From the mid-eighteenth century a cult of sensibility was largely defining the newly emerging, polite, sociable and affable culture that was governed by an emphasis on emotions and feelings. By the 1780s and 1790s, sensibility characterised how people should behave with moral refinement, with a decisive shift from enlightenment’s trust in reason, which guided actions and judgements, to an emphasis on society as a system of relationships based on social sympathy. Sensibility was concerned with passionate, emotional language, and in connection to the slave debate, was concerned with raising awareness of suffering and an attempt to change an audiences’ view of it. Sentimentality was expected to connect straight to the human heart, and consequently, literature could become the language of persuasion by putting people in touch with their emotions. It was the growth of humanitarian feeling at the end of the century that led sentimental rhetoric directly into the slave debate, where it was hoped the reader would adopt political positions on the strength of their raised emotions, thus attacking the whole notion of slavery as an institution. The increase of democratic sentiment led to growing attacks on the slave trade, and, set upon the backdrop of the French Revolution, had a great effect in the spread of agitation for human rights, which would produce a more sociable and benevolent culture. This essay shall discover how both Equiano and Cowper bring the issue of slavery to the forefront through their writings, focusing specifically on the subjectivity of the slave. It will be analysed how the relationship between their literary form and sentimental rhetoric enhanced thoughts on anti-slavery.

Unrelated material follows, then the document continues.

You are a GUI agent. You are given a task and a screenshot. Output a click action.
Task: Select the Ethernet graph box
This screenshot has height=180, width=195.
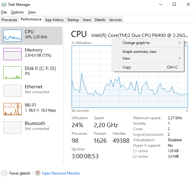pos(12,91)
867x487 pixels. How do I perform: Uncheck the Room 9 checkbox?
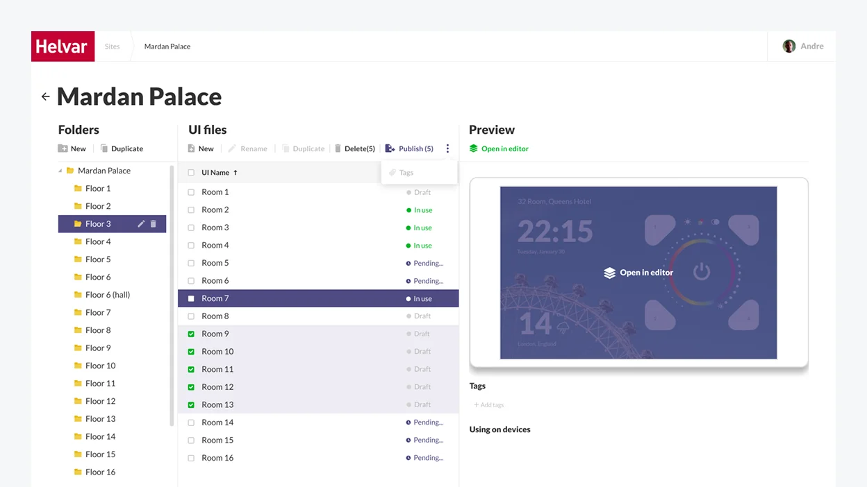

A brief biographical background will be given on both Equiano and Cowper, to establish their stance in the slave debate. Both works will then be critically analysed in detail to determine how they applied the rhetoric of sensibility to their writing.

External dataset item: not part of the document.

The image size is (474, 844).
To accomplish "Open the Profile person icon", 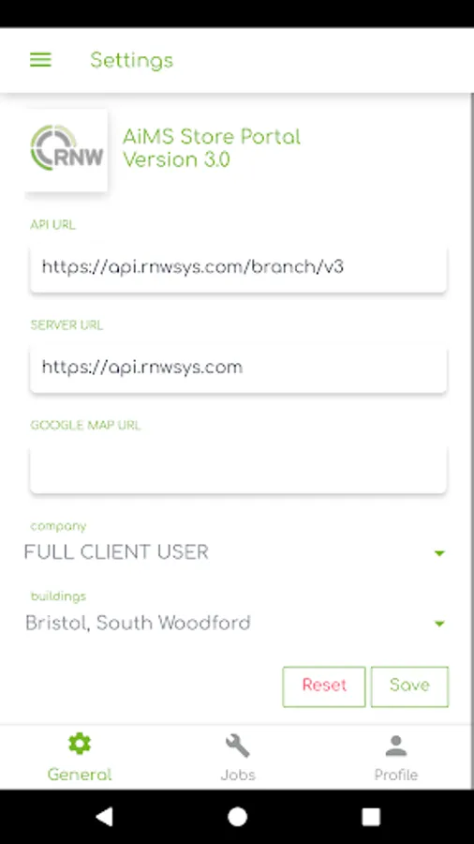I will [x=396, y=746].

Olaudah Equiano, or Gustavus Vassa, as he was known for most of his life, was born an Igbo in 1745 in what is now southeastern Nigeria. Most of what we know about Equiano comes from his autobiography The Interesting Narrative in which he describes his enslavement from the age of eleven. In 1762, Equiano returned to the West Indies, before he was able to save enough money to buy his freedom in 1766. The Interesting Narrative gives a first hand account of Equiano’s early life, and is one of the earliest ‘slave narratives’ written in English by an African. This provides an invaluable insight into the conditions of slavery, but it has been questioned the reliability of his account. Although there is evidence that proves most of what Equiano tells us is true, some parts are slightly distorted. Vincent Carretta has identified some of these points, which leaves us to question the dependability of Equiano’s account. Having said this, it is possible that Equiano could have been highlighting the conditions of other slaves he encountered during his lifetime, in an attempt to portray a fuller, more accurate picture of what slaves had to endure. The latter part of Equiano’s life was spent trying to relieve the conditions of other blacks, with the drive to abolish the African slave trade. He contributed to many literary publications and emerged as a credible author who knew that his identity as an Afro-Briton would enhance the reliability of The Interesting Narrative. The Interesting Narrative highlighted reasons why slavery should be abolished and at its height, was at the heart of the campaign to abolish slavery. Chapter 5 of The Interesting Narrative, ‘Various interesting instances of oppression, cruelty and extortion’, will be the main focus of this essay herein, to determine how Equiano uses the rhetoric of...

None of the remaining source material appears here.